***** Dataset records

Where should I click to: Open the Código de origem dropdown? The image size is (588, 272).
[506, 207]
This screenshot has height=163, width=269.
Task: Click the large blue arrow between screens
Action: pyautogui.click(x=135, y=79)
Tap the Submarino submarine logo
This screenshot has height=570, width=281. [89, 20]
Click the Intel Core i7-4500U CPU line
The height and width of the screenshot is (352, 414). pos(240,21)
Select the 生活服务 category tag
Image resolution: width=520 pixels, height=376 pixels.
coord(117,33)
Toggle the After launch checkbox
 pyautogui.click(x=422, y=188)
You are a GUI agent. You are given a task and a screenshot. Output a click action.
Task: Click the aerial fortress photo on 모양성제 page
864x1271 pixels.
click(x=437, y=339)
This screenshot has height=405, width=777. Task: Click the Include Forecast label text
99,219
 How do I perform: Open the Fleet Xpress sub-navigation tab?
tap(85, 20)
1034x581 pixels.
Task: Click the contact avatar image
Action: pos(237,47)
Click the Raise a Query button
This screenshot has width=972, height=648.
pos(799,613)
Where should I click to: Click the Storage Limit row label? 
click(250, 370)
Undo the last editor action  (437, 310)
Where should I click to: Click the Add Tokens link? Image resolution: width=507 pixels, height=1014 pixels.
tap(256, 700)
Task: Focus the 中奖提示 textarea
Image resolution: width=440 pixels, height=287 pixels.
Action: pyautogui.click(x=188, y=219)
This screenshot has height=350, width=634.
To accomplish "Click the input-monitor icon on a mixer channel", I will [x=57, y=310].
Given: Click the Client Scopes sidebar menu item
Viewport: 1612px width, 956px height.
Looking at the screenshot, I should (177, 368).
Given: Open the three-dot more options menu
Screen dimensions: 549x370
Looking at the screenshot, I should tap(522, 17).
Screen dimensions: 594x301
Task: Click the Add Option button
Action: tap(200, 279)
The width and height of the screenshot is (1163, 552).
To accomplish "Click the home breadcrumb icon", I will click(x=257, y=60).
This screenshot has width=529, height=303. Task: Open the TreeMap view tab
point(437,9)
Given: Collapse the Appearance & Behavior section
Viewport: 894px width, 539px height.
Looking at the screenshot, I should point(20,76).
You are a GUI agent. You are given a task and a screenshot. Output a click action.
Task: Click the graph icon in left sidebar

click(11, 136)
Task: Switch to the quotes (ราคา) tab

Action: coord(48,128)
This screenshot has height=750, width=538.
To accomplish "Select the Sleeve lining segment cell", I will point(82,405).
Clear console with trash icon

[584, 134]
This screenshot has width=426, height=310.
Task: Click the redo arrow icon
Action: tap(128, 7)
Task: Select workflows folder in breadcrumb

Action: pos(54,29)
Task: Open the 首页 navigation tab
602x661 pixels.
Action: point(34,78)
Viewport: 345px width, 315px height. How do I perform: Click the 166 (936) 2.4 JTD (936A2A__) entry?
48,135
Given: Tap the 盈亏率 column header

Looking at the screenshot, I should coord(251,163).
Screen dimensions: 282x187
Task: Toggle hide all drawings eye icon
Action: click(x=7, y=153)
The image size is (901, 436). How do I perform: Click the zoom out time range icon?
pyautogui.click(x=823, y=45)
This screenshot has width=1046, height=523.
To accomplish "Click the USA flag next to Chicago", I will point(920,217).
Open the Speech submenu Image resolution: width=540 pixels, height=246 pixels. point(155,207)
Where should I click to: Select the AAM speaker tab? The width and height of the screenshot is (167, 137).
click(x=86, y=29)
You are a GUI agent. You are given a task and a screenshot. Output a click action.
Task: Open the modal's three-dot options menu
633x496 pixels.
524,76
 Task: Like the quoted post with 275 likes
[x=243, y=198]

**********

The answer is each line from the entries above in which the word "three" occurs.

◆ **Output of the exercise**
Given: Open the three-dot more options menu
Task: Open the modal's three-dot options menu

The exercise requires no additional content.